Sconcerti: L’unica difesa che ci resta è non smettere mai di inorridire per l’infamia

    Scrive Mario Sconcerti sul Corriere della Sera.

     

    C’è una perversa coscienza ultrà secondo cui le vittime della guerriglia del calcio sono semplici soldati, carne da battaglia che quando cade non va rimpianta.

    Ha fatto solo il suo dovere. Così, dopo aver visto ucciso Ciro Esposito in fondo a un episodio criminale senza innocenti, ma con una vittima, le schegge della curva romanista non gli rendono nessun onore, infamano anzi il malinconico protagonismo della madre, colpevole di portare troppo il suo dolore sui media.

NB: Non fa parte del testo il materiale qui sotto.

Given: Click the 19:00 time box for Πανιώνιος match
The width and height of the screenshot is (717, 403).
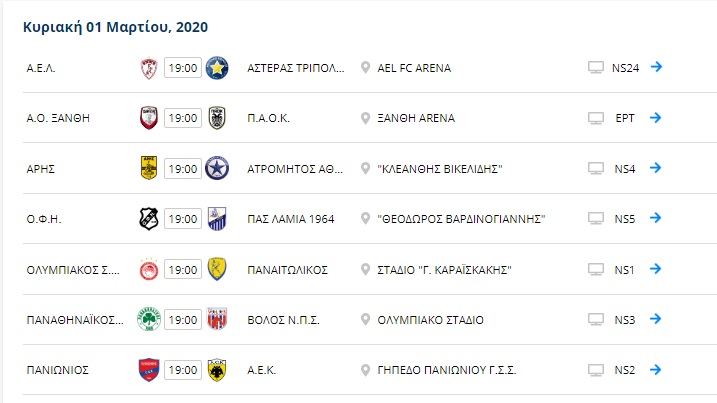Looking at the screenshot, I should (183, 370).
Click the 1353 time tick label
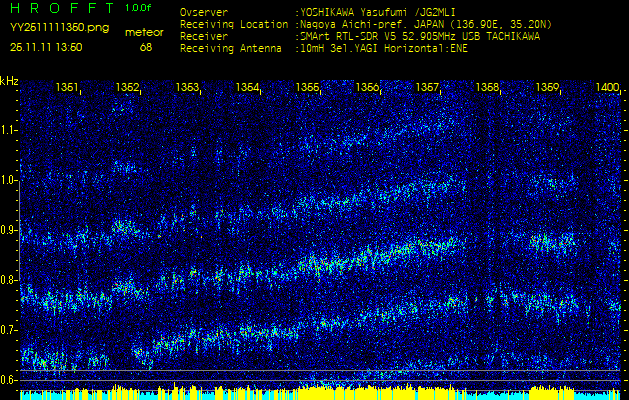The image size is (629, 400). (188, 88)
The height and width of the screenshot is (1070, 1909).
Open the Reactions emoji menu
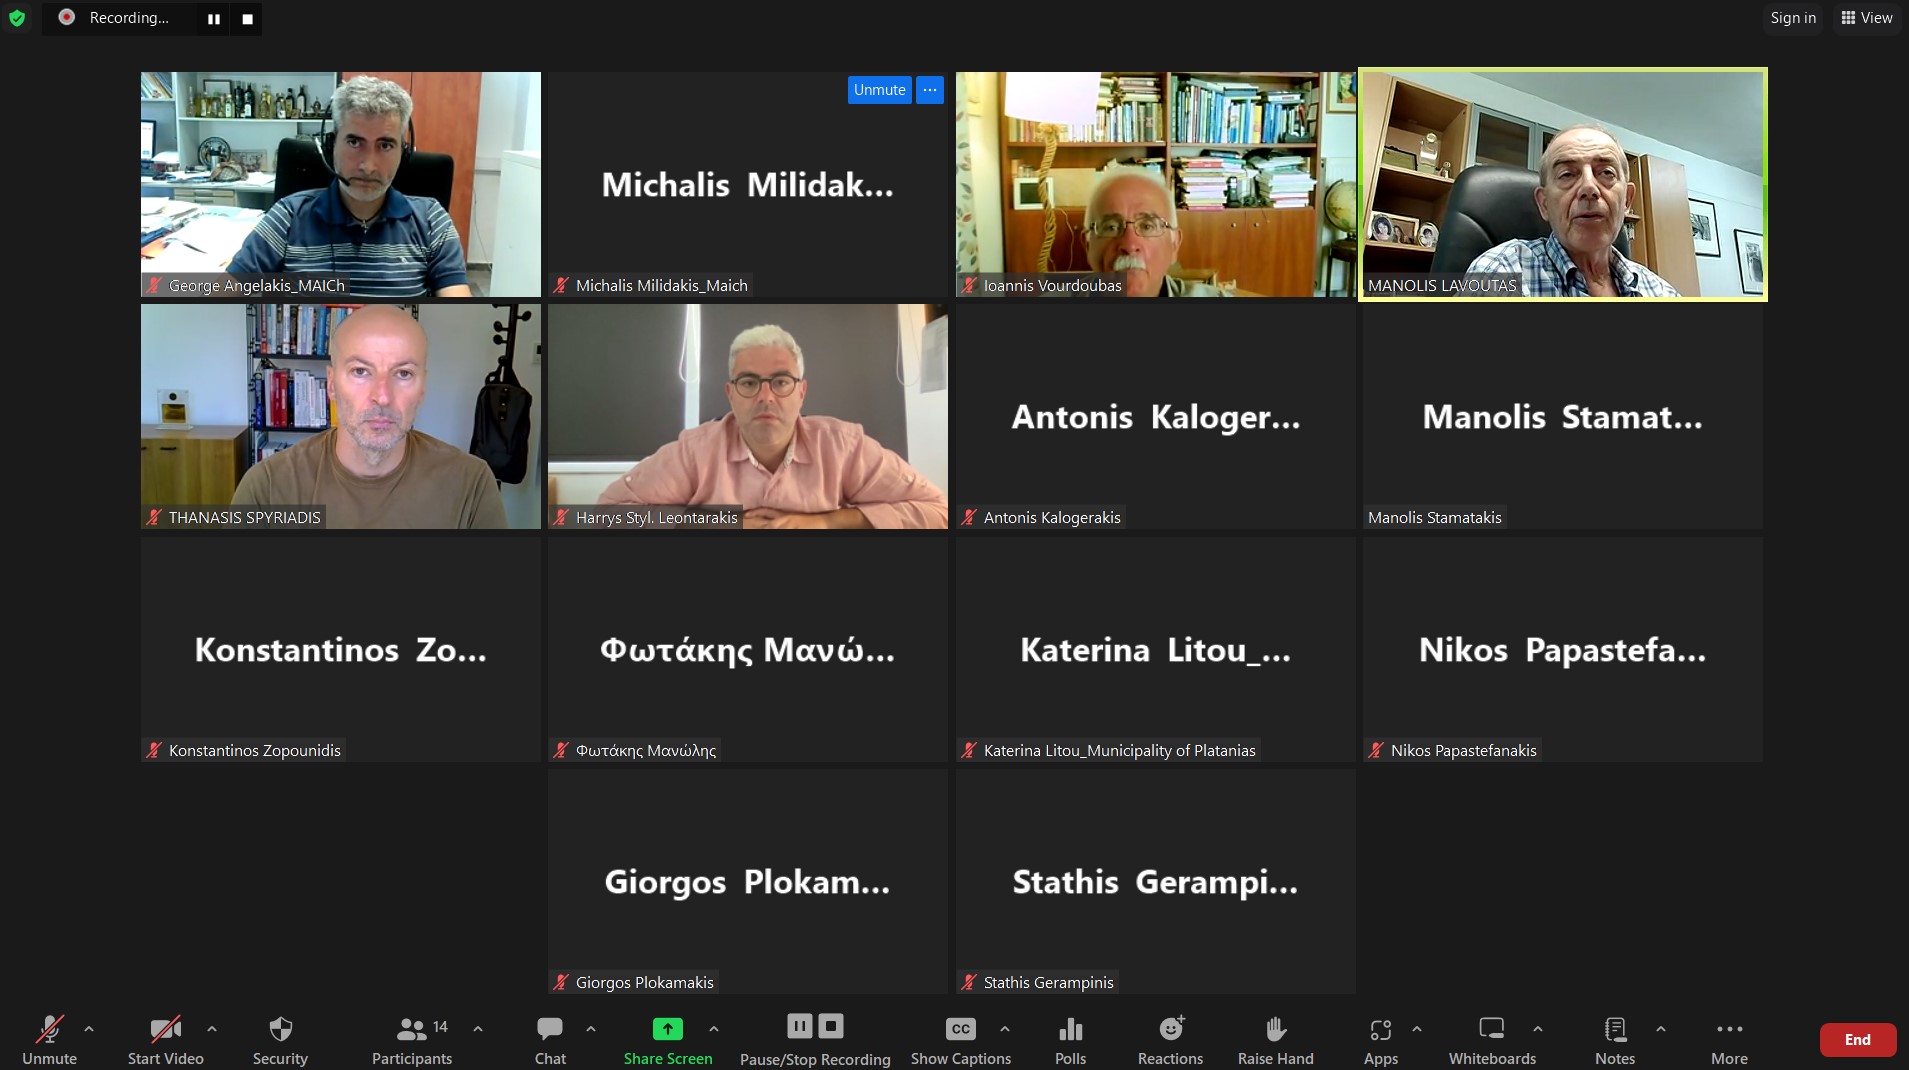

    La tristezza dell’episodio, il sua sapore acido, si commentano da soli. Offende una mamma e tutti noi. È la conferma che gli ultrà violenti hanno una visione macabra del loro compito.

    Sono una legione alienata convinta che la vita sia una vendetta continua dove uno sgarbo ne cancella un altro senza fine. E se qualcuno muore devi tacere con devozione e arroganza, anche se il morto è tuo figlio, perché così va il mondo degli esclusi.

    Non possiamo essere noi a convincere i pazzi che la vita è da un’altra parte. Possiamo solo difendere noi stessi e quel che rimane di Ciro non smettendo mai di inorridire.